Pozostajemy ostrożni co do I kw. 2024 r. i widzimy podwyższone ryzyko opóźnionego ożywienia w 2024 r.” – stwierdzono w raporcie.

Za tegoroczny dołek odpowiada głównie niepewna sytuacja makroekonomiczna na świecie. Przy czym Azja i Ameryka Północna znacząco przyczyniają się do ujemnego bilansu.

Niższa inflacja nie zachęciła do zakupów

Niepokojące dla branży sygnały płyną z USA, gdzie mimo silnego rynku pracy i spadku inflacji konsumenci nadal nie palą się do wymiany swoich urządzeń na nowe.

„Nastąpiło rozdzielenie między tym, co dzieje się w gospodarce, a konsumentami kupującymi telefony. Jak dotąd w tym roku liczba aktualizacji była rekordowo niska” – mówi Jeff Fieldhack, dyrektor ds. badań w Ameryce Północnej.

Wyższa półka jest odporna na kryzys

Z drugiej strony na całym świecie widoczny jest trend rosnącej sprzedaży modeli premium i ultra-premium, co faworyzuje takie marki jak Apple.

Rok 2023 może oznaczać początek nowej ery dla Apple jako odpornego rynku premium” – uważa Jeff Fieldhack.

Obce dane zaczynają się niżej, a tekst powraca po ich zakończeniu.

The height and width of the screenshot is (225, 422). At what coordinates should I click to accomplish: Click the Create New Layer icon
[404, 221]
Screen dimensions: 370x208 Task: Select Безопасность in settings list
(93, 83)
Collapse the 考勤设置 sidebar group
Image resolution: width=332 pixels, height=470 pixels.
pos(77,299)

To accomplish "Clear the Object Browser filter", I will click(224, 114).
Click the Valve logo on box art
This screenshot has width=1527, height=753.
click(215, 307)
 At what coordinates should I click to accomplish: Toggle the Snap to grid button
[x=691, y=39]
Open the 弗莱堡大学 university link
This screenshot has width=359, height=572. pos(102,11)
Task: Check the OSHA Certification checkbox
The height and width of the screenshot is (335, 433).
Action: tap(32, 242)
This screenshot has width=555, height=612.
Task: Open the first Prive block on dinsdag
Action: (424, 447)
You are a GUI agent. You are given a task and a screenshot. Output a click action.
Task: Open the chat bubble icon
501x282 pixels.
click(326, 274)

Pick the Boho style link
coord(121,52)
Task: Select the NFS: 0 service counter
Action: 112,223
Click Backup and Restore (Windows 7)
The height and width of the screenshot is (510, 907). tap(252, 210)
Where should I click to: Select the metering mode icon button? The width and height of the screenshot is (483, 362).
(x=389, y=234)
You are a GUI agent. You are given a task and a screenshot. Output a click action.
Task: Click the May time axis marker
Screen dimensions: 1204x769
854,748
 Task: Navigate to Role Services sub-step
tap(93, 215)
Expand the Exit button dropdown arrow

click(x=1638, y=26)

Uważa, że marka dzięki dobrym wynikom w USA może stać się po raz pierwszy w historii numerem jeden na świecie pod względem rocznych dostaw (w krótszych okresach zdarzało się już, że Apple wyprzedzał Samsunga).

Zakładając, że Apple nie napotka problemów produkcyjnych, tak jak miało to miejsce w zeszłym roku. W tym momencie jest to naprawdę nie do pomyślenia” – uważa Fieldhack.